Britain takes over the European Union's presidency next month. But after dropping plans Monday for a referendum on the EU constitution, London may have difficulty healing growing rifts on the continent.
Solutions to the EU's woes won't be easy for Tony Blair to find
When Prime Minister Tony Blair becomes chairman of the six-month rotating European Union presidency on July 1, he risks being painted as the man who killed off hopes of resurrecting the constitution, analysts said.
Yet trouble could come even earlier, when Blair travels to Brussels for a June 16-17 summit of EU states, including France and Germany. Berlin urged the 25-nation bloc to continue the process of ratifying the constitution, but Britain ignored the pleas.

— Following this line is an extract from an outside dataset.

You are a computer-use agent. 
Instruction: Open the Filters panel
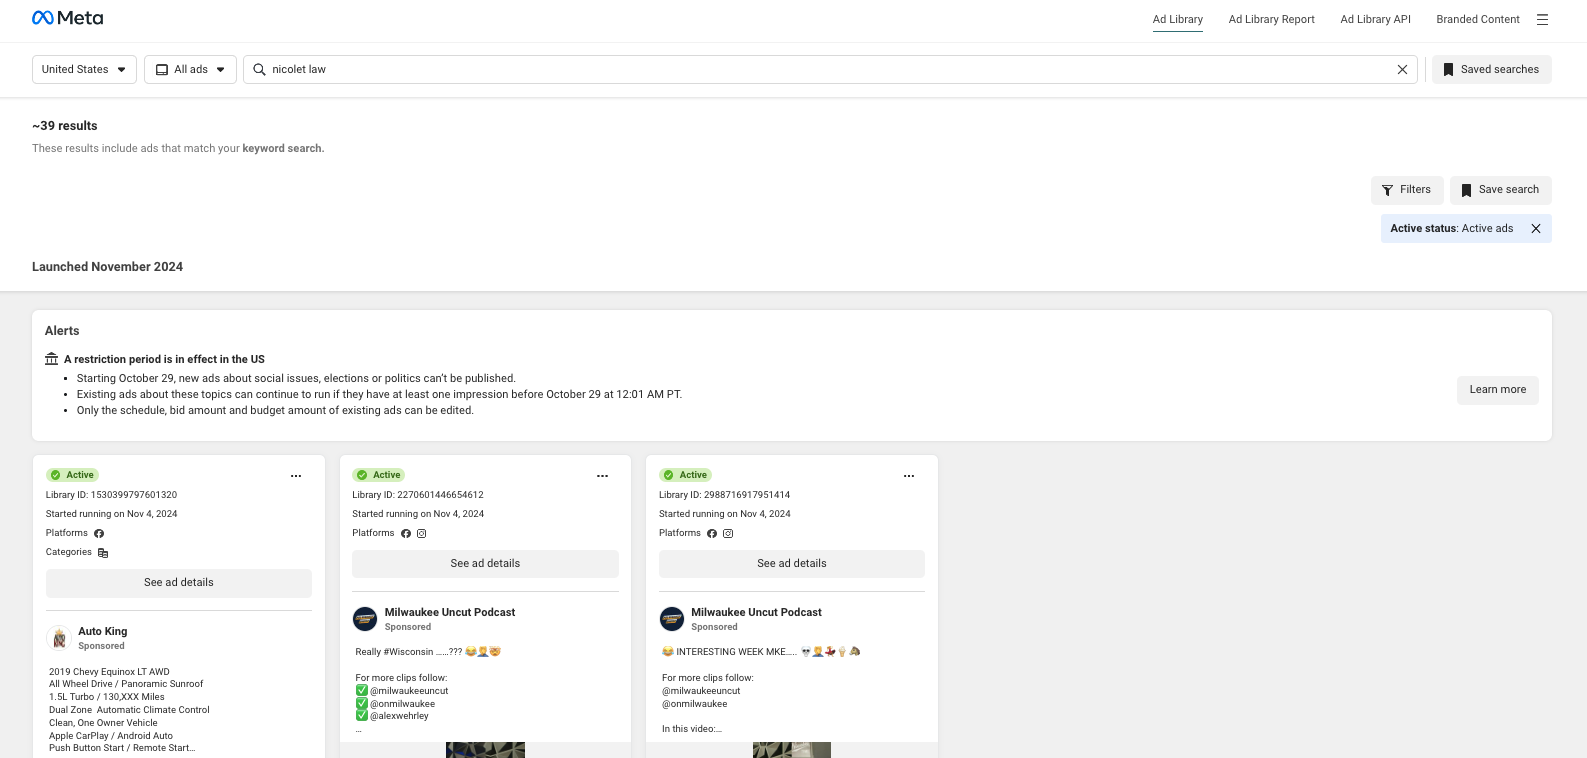1406,190
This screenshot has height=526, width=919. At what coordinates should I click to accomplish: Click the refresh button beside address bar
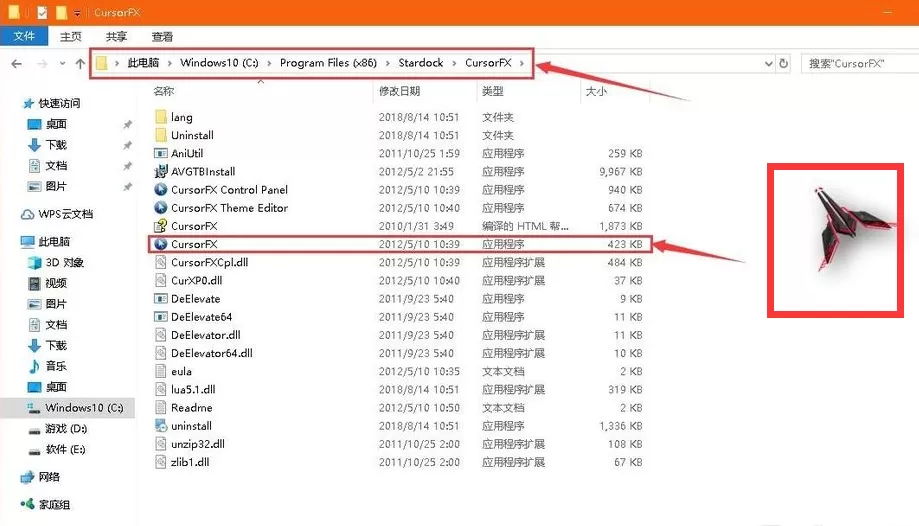pos(784,63)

British Foreign Secretary Jack Straw said Monday his government would not proceed with a referendum until the dust had settled from the rejection of the constitution by French and Dutch voters last week.
Parts of the European Union constitution could be introduced without a referendum in Britain, Straw said Tuesday. In an attempt to bolster efforts by Blair to calm the political storm sweeping Europe over the EU constitution, Straw said the charter was not dead despite the decision taken by Britain.
But the current state of affairs leaves the EU with a leadership vacuum, said Richard Whitman, who heads the European program at the Royal Institute of International Affairs in London.
Jacques Chirac, Gerhard Schroeder and Tony Blair
He added that despite the weakness of Europe's traditional steering axis of Germany and France, Blair is not in a position to drive the EU along a road more suited to Britain.
"France and Germany have already lost some their leadership potential because of their behavior over recent years, not least wrecking the stability and growth pact. They've lost a lot of good will from smaller member states," he told the AFP news service.
But Britain hardly occupies a strong position itself.
"Britain is not in the core of the European integration project, not in the euro zone and it doesn't have the same relationship to the stability and growth pact," he said.
Schröder and Chirac stumped hard for the constitution
The French believed that the constitution, in opposition to their preferred big-government model, opened the door to right-wing "Anglo-Saxon" economic liberalism -- namely the deregulated markets in public services operating in Britain and the United States.
Blair unlikely to push
Observers believe Blair will not seize the chance to guide the EU in that direction as he assumes the presidency.
"Absolutely not, because much of the opposition in the Netherlands and France came from people on the left," said Patrick Dunleavy, a politics professor at the London School of Economics. "I don't see how pushing an agenda that contributed powerfully to two referendum defeats would be a positive thing to do. That's not to say that it won't be tried," he added.
Julie Smith, deputy director of the Center of International Studies at the University of Cambridge, also doubted Britain could repair the divisions tearing Europe apart.
"Now is a time to say what are the things that really bind us, what are the things on which we all agree, and how to move forward," she told AFP. "Unfortunately the (British) agenda is not one of those things that binds us. The more (Blair) tries to push that the less he is going to influence the union effectively."